In the ‘are you smarter’ pantheon had information on Joe Blow just become something that 5th graders are supposed to know? Even thought the 5th graders themselves know that they’re not now, or ever going to be, tested on knowledge of Joe Blow, and 5th graders at another school that didn’t happen to have the same reading comprehension text have never heard of Joe Blow, the question ‘What did Joe Blow invent?’ is something in a 5th grade textbook.
Yeah, but, what about the easy peasy question about louse/lice? The guy uses a cheat to answer the singular of lice for Og’s sake? That was just ridiculous.
I got the question on the Tropic of Cancer wrong, however (I said all 50 states.) But at least I knew it was the southern one!
Some of the questions are a bit tricky, but not the early ones. The lice question was maybe the third question.
shrug I didn’t realize that was the answer until they said it. I was thinking it was just “lice” like “deer.” Once they said it, I did a facepalm because it’s so obvious, but really, I’m not sure I’ve ever needed to actually know that (even in 5th grade…).
I think the hardness of it also has to do with the breadth of subject matter, from math to cultural studies. Unlike Jeopardy, you have to answer all the questions to win the money. A person who can answer the science question about what is the fastest bird on foot might not know the geography question about what states border Lake Superior. On Jeopardy, he could just let the second one go to someone else or be timed out. Or even miss it and recover later.
Pfft, easy. Tom Wolfe, right?
Yeah, even with the cheats, you still have to ace the test to win it all. I generally breeze through the questions, but some trip me up, like the clouds question and John Jay being the first Chief Justice.
Grammer is a tough one for me, because I might be able to follow the rules, but I don’t know a participle from a predicate.
(If I did get on the show, I’m sure as hell going to study my ass off first.)
I once wrote all the questions for a trivia night at my kids’ elementary school. For one of the categories, I gathered questions from the kids’ textbooks.
Nobody got them all right. Including the asst. principal.
No, no, he wrote Peter Rabbit.
Bill Bryson wrote Gulliver’s Travels.
No one knows who wrote Gulliver’s Travels since it wasn’t written until almost fifty years after Gulliver traveled.
I think you got the question right. Either 50 states are north of the ToC and 1 is south, or 49 are north and 0 are south. The first way is the only way it makes sense to me. I don’t know what I’d have done had I been on the show and missed that. Probably puched Jeff Foxworthy or took it to court.
Case in point: with what country does Russia have the longest border?KazakhstanI believe this was the million dollar question on one of the few episodes I’ve watched.

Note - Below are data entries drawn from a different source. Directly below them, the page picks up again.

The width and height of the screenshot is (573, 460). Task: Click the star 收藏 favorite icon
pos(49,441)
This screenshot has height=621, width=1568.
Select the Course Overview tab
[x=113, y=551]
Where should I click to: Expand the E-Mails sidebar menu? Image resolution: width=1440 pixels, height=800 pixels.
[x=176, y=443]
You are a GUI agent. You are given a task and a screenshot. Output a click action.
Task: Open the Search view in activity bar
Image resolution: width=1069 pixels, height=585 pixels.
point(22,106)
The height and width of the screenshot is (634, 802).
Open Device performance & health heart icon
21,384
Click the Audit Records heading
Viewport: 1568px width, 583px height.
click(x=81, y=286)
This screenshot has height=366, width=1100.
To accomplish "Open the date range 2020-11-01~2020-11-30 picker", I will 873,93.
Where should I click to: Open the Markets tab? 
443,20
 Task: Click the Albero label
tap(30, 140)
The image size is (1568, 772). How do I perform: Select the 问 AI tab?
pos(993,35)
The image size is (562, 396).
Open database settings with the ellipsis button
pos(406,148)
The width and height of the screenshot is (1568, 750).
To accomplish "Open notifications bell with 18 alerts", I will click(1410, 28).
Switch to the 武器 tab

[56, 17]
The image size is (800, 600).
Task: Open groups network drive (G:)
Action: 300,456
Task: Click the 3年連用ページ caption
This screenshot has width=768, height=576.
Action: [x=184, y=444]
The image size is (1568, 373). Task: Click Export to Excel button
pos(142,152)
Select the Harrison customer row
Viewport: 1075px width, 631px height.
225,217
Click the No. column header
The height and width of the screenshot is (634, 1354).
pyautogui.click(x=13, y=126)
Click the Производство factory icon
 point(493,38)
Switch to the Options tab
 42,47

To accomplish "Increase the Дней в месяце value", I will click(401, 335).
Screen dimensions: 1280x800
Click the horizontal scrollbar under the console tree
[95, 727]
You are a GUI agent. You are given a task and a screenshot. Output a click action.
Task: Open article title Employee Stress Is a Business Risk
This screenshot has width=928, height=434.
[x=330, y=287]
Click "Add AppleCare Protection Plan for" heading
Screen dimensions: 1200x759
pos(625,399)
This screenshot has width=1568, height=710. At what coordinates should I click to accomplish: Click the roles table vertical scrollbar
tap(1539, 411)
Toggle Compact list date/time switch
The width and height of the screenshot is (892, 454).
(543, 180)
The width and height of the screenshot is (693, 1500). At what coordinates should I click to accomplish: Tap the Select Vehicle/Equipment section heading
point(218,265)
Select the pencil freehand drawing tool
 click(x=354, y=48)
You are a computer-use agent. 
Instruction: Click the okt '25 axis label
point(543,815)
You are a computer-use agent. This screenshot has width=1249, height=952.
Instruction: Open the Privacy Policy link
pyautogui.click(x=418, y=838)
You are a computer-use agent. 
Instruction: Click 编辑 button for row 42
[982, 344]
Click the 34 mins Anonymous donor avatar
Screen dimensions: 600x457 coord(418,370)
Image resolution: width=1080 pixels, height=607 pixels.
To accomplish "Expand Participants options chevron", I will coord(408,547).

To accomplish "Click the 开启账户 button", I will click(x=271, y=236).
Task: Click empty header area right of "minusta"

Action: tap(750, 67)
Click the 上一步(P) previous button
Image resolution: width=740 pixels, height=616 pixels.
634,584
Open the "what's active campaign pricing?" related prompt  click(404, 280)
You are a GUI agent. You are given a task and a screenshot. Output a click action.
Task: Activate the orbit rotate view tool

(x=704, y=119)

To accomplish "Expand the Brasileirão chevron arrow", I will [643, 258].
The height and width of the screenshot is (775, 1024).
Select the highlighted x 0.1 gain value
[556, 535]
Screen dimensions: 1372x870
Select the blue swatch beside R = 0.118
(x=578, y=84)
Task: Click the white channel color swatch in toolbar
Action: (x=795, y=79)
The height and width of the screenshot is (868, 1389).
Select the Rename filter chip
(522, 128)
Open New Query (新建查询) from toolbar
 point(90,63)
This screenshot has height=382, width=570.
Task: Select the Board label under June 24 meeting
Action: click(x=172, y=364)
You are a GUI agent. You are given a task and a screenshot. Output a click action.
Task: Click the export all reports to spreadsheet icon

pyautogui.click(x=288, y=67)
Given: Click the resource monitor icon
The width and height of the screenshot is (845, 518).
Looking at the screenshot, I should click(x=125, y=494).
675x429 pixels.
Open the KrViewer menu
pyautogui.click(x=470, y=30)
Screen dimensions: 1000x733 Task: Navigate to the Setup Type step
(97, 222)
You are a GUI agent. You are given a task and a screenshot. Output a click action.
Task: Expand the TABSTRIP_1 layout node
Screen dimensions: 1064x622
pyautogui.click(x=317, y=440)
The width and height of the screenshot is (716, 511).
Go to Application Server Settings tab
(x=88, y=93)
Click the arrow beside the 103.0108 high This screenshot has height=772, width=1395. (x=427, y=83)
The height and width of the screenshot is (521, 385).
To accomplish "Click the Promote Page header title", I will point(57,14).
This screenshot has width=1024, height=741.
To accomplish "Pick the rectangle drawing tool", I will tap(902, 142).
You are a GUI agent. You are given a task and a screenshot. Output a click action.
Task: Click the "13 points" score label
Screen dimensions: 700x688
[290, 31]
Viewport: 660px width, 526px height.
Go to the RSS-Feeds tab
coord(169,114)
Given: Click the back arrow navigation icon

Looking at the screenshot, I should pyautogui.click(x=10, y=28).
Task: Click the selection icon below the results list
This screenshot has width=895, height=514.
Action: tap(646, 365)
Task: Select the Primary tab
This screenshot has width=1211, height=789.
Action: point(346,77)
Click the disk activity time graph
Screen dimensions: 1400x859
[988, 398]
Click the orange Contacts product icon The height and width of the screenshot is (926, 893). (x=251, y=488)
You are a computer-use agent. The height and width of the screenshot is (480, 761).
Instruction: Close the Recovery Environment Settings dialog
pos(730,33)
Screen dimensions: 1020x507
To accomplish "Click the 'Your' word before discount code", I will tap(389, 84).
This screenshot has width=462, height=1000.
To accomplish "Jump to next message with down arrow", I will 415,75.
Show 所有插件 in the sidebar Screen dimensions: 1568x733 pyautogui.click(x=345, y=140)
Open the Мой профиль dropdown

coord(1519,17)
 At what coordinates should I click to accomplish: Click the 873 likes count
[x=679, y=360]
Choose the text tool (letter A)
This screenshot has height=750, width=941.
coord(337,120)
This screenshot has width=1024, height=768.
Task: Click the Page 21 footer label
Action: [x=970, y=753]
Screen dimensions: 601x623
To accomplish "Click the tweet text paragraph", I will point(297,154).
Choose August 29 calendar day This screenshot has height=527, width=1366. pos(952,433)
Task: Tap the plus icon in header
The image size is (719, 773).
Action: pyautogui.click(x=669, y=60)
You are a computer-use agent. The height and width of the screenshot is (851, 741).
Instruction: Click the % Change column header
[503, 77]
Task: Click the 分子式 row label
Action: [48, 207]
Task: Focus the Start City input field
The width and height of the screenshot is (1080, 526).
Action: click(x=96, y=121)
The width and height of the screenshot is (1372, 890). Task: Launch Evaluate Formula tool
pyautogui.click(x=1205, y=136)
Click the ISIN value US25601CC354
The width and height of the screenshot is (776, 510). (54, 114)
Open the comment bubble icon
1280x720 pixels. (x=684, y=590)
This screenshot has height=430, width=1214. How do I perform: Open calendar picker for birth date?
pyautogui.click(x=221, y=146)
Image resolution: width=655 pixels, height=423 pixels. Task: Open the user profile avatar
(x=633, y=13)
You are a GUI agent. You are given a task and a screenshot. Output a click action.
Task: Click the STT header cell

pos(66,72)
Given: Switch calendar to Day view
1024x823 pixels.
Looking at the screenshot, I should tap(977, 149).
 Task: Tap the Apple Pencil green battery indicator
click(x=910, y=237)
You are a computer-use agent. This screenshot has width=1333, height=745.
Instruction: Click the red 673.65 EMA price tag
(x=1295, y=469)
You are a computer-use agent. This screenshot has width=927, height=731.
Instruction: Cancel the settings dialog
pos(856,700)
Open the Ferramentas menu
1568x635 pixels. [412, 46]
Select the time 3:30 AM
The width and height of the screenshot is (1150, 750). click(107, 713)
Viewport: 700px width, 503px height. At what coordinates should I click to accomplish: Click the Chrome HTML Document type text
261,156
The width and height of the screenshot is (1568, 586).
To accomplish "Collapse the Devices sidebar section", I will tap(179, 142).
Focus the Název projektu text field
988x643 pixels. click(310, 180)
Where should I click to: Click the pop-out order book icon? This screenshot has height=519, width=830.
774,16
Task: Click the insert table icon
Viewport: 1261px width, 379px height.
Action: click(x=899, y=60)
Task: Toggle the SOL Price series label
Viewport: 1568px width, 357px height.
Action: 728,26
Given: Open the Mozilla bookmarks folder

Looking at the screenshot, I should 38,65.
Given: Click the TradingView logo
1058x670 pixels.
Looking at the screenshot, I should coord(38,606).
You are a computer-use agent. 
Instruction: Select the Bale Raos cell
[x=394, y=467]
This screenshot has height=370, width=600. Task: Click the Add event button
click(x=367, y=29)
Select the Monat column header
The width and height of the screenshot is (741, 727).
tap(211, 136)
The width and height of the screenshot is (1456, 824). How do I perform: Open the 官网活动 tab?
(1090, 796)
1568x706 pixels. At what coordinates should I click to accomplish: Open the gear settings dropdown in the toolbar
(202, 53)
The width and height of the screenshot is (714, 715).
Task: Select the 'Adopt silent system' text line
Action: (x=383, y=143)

Are you sure? I thought Bill Bryson was the nom-de-plume Ian Fleming used when he wrote that delightful Nancy Drew series.
Um… Tropic of Cancer is the northern one. All fifty states are unambiguously north of the Tropic of Capricorn (aka the southern one). If it helps, cancer comes before capricorn when listing things alphabetically and it’s on top, which is where such lists tend to start. Also, Tropic of Cancer was published 5 years earlier than Tropic of Capricorn.
Saw an episode where the contestant was a college graduate (Duke, business major) but did not know a) how many days in a regular year and b) how many in a leap year.
And did not know the absolute value of 9. He said “it couldn’t be 9”!